Because they are more affordable, term life products are typically popular with younger, less affluent consumers – particularly families who need the protection, but may not have the available cash for more expensive products, Theroux adds, which offer investment options in exchange for higher premiums.
How it works
Universal life is designed to be flexible life insurance. As long as you pay your premiums to keep the insurance part of the policy in force, you can vary the frequency and amount of your premium payments. As a result, you can vary your death benefit. For instance, you can decrease your coverage to coincide with your declining mortgage. If you want more insurance, you might need a medical exam, even if you had one when you originally bought the insurance. It depends on your age and the amount of coverage you're buying.

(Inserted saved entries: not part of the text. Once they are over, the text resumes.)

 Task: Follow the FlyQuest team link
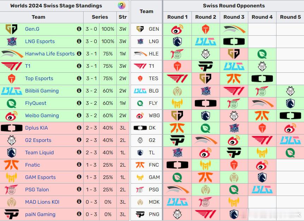[x=36, y=103]
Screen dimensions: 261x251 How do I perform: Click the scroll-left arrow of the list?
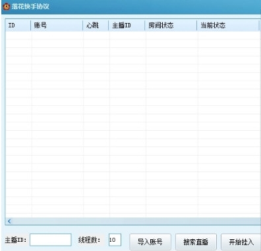9,221
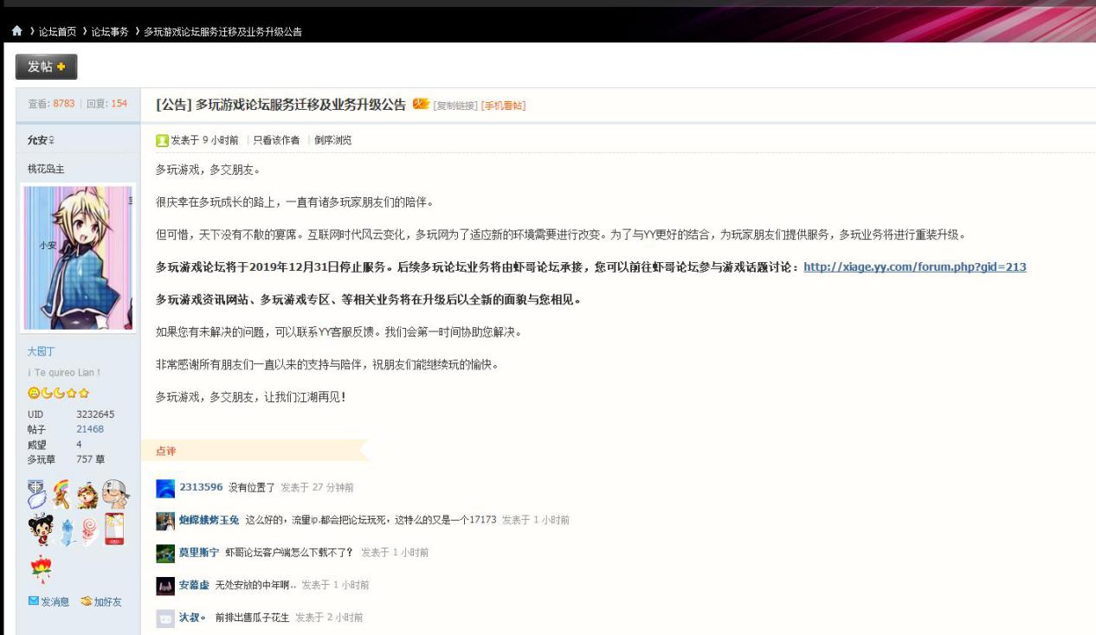Toggle 倒序浏览 to reverse post order
Screen dimensions: 1096x635
tap(332, 140)
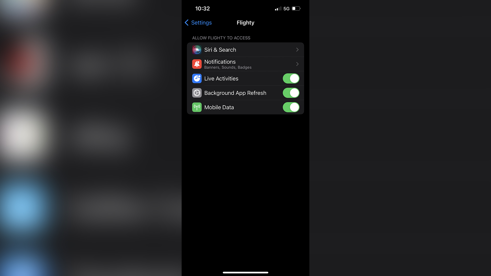The height and width of the screenshot is (276, 491).
Task: Toggle Background App Refresh off
Action: click(x=291, y=93)
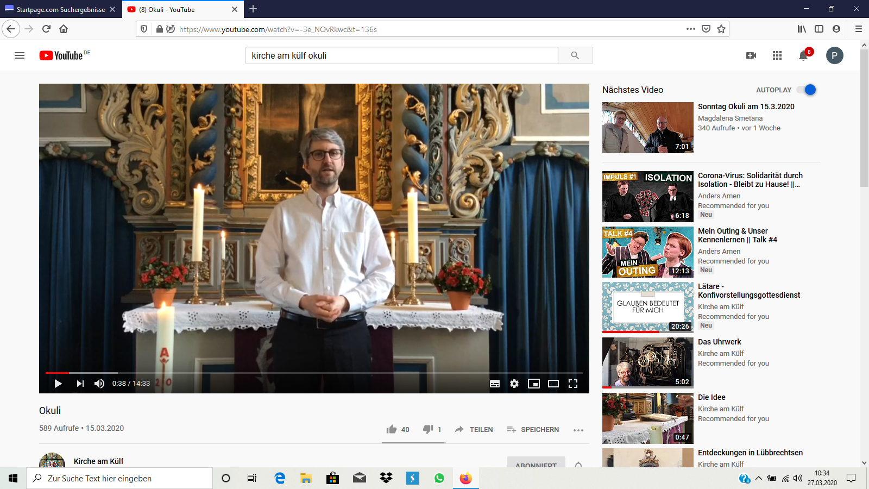Toggle theater mode in the player
869x489 pixels.
click(553, 384)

Cash value within the policy
You can also put excess money into your universal life policy. The amount is held in a cash-value accumulation fund. You'll usually get a minimum interest guarantee from the insurance company, while the actual performance of the fund is tied to insurance company investments. Because of this risk, your premiums can be lower than those of a whole life policy. You might be able to skip premium payments if there's enough in your fund to cover the premium bill.

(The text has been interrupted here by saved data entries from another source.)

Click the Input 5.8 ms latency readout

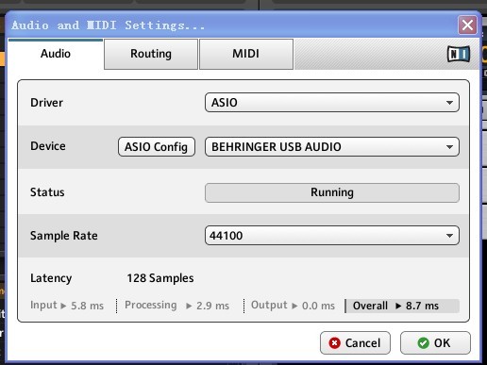pos(67,306)
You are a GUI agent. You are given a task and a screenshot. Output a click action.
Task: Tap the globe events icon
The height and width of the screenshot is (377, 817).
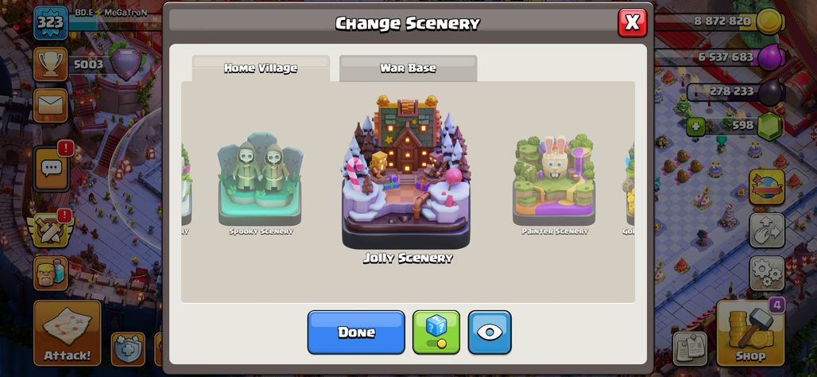click(x=767, y=187)
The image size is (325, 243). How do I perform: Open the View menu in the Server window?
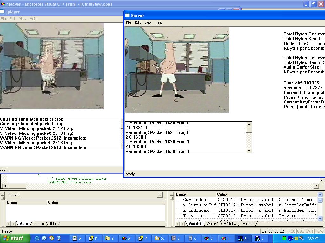click(148, 22)
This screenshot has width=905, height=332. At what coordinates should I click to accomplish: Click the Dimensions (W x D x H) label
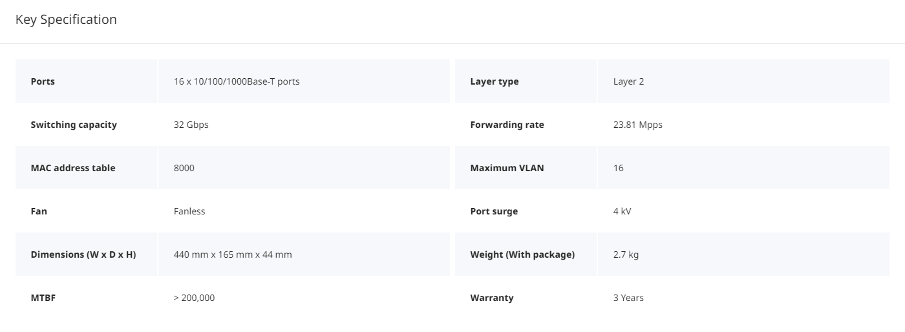[x=83, y=254]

Remember any gain in your accumulation fund may be taxed upon withdrawal.
Your level of cash value can also influence either your premium payments or your death benefit. When you buy a universal life policy, if you choose a level death benefit, the insurance company uses your cash value to reduce the amount of risk it takes on your life. This allows the insurance company to reduce the mortality expenses of your policy and reduce your premium payments.
A second option is to have your cash value added to the death benefit of your policy. Your minimum premiums stay steady while your death benefit rises and falls with your cash value.
You are allowed to switch between the two options at any time during the policy, but it might not be easy.
If switching methods significantly increases your death benefit, you might have to take more medical exams and go through the whole medical underwriting process again, says Paul Graham, chief actuary with the American Council of Life Insurers.
Although a universal life policy can allow you to earn somewhat better rates of return in your cash-value fund than a whole life policy, you can't transfer your cash value between possibly higher-yielding sub-accounts as you can with variable life insurance. You're relying on the insurance company's investment strategies, so be sure to check the company's financial strength before buying.
You can make withdrawals from your cash value under terms defined in your policy. Many universal life policies carry back-end surrender charges that are deducted from the balance in your fund. They start out high in the early policy years, and then slowly decrease until they disappear — possibly around years 15 or 20, ACLI’s Graham says.
Double-check your policy
Because it's a hybrid insurance product, universal life's flexibility can be misunderstood. That's why it's important to make sure what you bought is what you were quoted. Check your policy for its guaranteed rate of return, fees, and charges, and the minimum premium required. If the policy is not issued correctly, you'll usually have a "free look" during which you can reject the life insurance contract and get your money back.
Universal life can be an economical alternative to traditional whole life, and in some instances it costs less. If you're interested in buying whole life, you might want to look into universal life. As with any insurance product, it's important you understand how a universal life policy works. It's up to you to figure out if you're getting your money's worth.